Editors Note: Just in time for Memorial Day, the Echo Wall Clock is on sale for just $24.95 with free Prime shipping.
Chances are you’ve heard of Amazon Alexa and the first party Echo devices. But did you know there’s an Echo Wall Clock? It launched in late 2018 on Amazon.com at $29.99, but there’s a core requirement. Like other Echo gadgets, the Echo Wall Clock is a companion device. You’ll need to pair with a first party Echo device.

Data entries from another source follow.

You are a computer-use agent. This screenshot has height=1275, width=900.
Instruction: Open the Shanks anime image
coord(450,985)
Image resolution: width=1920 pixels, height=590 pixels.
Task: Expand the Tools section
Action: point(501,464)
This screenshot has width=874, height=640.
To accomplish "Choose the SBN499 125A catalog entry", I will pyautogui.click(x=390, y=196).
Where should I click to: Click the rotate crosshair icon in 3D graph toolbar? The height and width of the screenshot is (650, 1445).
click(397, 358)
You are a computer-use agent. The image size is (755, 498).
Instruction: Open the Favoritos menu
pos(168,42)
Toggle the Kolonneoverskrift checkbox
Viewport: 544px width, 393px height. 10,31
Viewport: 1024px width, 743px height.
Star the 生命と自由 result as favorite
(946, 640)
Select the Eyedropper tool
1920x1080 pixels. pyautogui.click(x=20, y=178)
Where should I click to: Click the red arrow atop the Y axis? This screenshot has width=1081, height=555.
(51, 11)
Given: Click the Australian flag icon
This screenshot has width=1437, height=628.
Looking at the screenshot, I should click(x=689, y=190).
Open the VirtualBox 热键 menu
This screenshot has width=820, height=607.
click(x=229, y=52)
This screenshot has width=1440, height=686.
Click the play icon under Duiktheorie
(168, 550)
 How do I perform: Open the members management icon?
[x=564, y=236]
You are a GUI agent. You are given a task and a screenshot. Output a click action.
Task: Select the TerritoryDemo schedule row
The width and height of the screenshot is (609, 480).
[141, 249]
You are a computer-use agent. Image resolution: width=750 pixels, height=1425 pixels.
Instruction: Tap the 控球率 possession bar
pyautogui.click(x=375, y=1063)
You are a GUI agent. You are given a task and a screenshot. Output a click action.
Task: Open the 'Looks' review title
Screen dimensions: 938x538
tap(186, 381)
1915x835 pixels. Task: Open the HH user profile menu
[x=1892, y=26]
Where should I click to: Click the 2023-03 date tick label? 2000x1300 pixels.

I’ve had about a week with this smart clock, and it’s an enchantingly simple device. Just think about the amount of work that goes on behind the scenes of Alexa. Building out a knowledge base, having it handle natural language and provide what seems like daily updates. For the Echo Wall Clock, Amazon wanted a simple device that complemented the Alexa experience. Specifically one with notifications and timers.
Inside a bright blue box, you’ll find the Echo Wall Clock, four AA batteries and a wall anchor with a screw. The instructions are minimal, and this is a common theme with this device. After popping the batteries in, you’ll ask Alexa on your Echo to “pair my echo wall clock.” She’ll then tell you to hold down the blue button on the back for 10 seconds, at which point the small circular light on the clock face will start pulsing orange. This indicates pairing mode, and when it turns blue, the setup process will be done.
I first paired the Echo Wall Clock with a first generation Echo Show, then a second generation Echo Show and then a second generation Echo Dot. With all of these, the pairing was fast, although it did take 45 seconds for my Echo to connect with the Wall Clock. The good news is that I didn’t experience connectivity issues after that. The excellent news is that once you’re connected, the Echo Wall Clock does everything else.
Amazon makes it clear not to touch or force the hour and minute hands, since it will auto set the time. It’s super cool to watch as it pulls the time information from your Echo and the hands move to match it. A big pain point of a traditional clock is getting the time right, and this takes the hassle out of it. The Echo Wall Clock will always have the right time and will auto switch for things like daylight saving time. Simply put, it’s very cool.
Aside from auto setting the time, the Echo Wall Clock doesn’t have the most extensive feature set. Essentially you’re getting a clock so you can see the time, but the other draw is the device’s visual timers. Unlike the Echo Spot or Echo Show, other Echo devices don’t provide visuals. When you set a timer on the connecting Echo device, the ring around the numbers on the Echo Wall Clock will light up.
It’s an intuitive way to show timers, and it works for multiple ones. Setting a one-minute timer will have the entire ring light up and the countdown will begin. It’s easy to see it counting down, thanks to the counting LED notch being the brightest. With multiple timers, there will be several bright LED notches, and seeing how they progress is pretty easy to pick up on.
In my testing, I found myself using it to set reminders for tasks like doing the laundry or even cooking. If you’re an avid user of Alexa timers, I think you’ll like the Echo Wall Clock. It’s fun to watch, easy to tell time and is an excellent visualization of countdowns.
The Echo Wall Clock is also silent; there is no ticking and not even a speaker. As a smart home device, there isn’t much tech here. It has two hands, an LED ring around a plastic watch face, a quiet motor to move the hands, Bluetooth antennas, a small circular LED and a battery pack.
Amazon offers one color, a black watch face with a white ring and white numbers. It’s a sleek minimalistic look that should fit in almost any environment, but I can imagine potential customers wanting a white face. Either way, the current Echo Wall Clock has a plastic face that can be a little tricky to view in direct lighting due to a subtle glare. You also might desire a second hand, but if you want a connected wall clock that works, you won’t be disappointed.
If you already have an Echo, you’re set and can order an Echo Wall Clock. You’ll connect it using your voice and you’ll be off to the races. If you’re new to the Alexa ecosystem, you’ll need to buy an Echo to use the Echo Wall Clock. In this case, the investment is more than $29.99. Luckily the second generation Echo Dot is normally $29.99, and like most Echo devices, Amazon regularly discounts them.
The Echo Wall Clock is an intriguing device and proof of concept for simplicity. If you’re addicted to Alexa Timers, I also will make the case that it’s a no-brainer purchase. You can get an Echo Wall Clock now for $29.99 on Amazon.com.
Note: The prices above reflect the retailer’s listed price at the time of publication.